→ **Exercise passage**:
How LASIK Compares to Contact Lenses
One useful way to think about LASIK safety is comparing it to the alternative most people are already using. Contact lenses carry their own risks, particularly microbial keratitis, a serious corneal infection. Research comparing the two found that just one year of extended-wear soft contact lens use led to three times as many cases of microbial keratitis as LASIK. Over a lifetime of contact lens wear, the cumulative infection risk adds up considerably. This doesn’t mean LASIK is automatically the safer choice for everyone, but it puts the risk in practical perspective.
Who Should Not Get LASIK
The safety of LASIK depends enormously on patient selection. Absolute contraindications include:
- Age under 18, because the eyes are still changing
- Unstable prescription, meaning your vision is still shifting year to year
- Keratoconus or other corneal diseases that weaken the cornea’s structure
- Poorly controlled dry eye
- Active autoimmune disease or poorly controlled diabetes, which impair healing
- Insufficient corneal thickness for the amount of correction needed
- Uncontrolled glaucoma or significant cataracts
- Unrealistic expectations, which the American Academy of Ophthalmology formally lists as a contraindication
Relative contraindications, meaning the procedure might still be possible but requires extra caution, include pregnancy or breastfeeding, age 18 to 21, use of certain medications like isotretinoin (commonly prescribed for acne) or amiodarone (a heart rhythm drug), history of eye inflammation, and having only one functional eye.

→ **Data below**:
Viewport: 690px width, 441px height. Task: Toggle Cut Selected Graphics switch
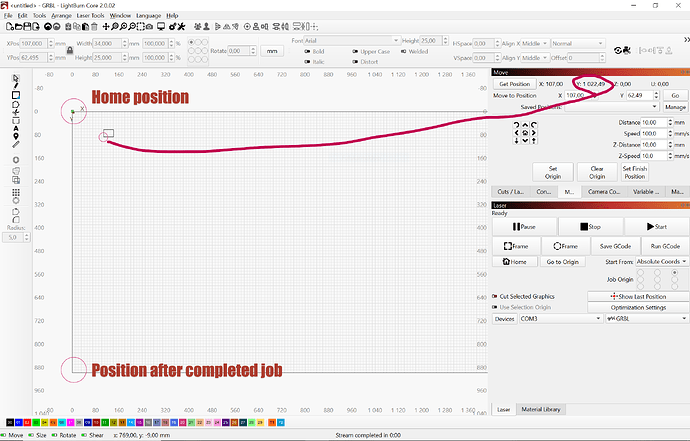tap(495, 297)
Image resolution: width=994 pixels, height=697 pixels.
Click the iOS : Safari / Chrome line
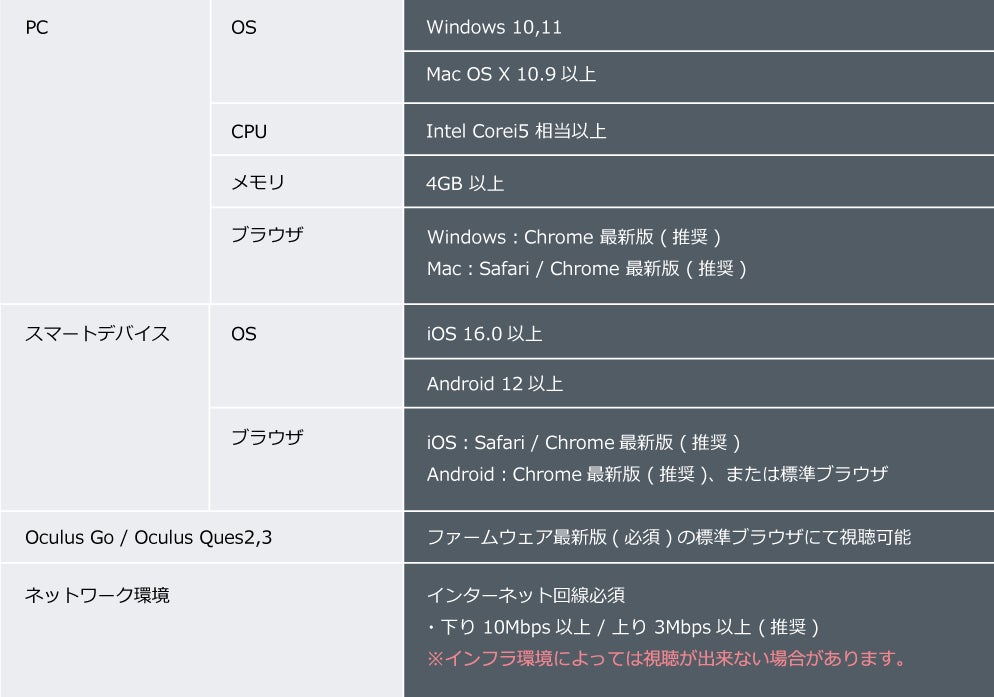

→ **Required tasks**:
a. From the LASIK passage, reproduce everything from "How LASIK Compares" down to "in practical perspective.".
b. Translate this sentence from the LASIK passage into Spanish: "The safety of LASIK depends enormously on patient selection."

→ **Results**:
a.
How LASIK Compares to Contact Lenses
One useful way to think about LASIK safety is comparing it to the alternative most people are already using. Contact lenses carry their own risks, particularly microbial keratitis, a serious corneal infection. Research comparing the two found that just one year of extended-wear soft contact lens use led to three times as many cases of microbial keratitis as LASIK. Over a lifetime of contact lens wear, the cumulative infection risk adds up considerably. This doesn’t mean LASIK is automatically the safer choice for everyone, but it puts the risk in practical perspective.

b. La seguridad del LASIK depende enormemente de la selección de los pacientes.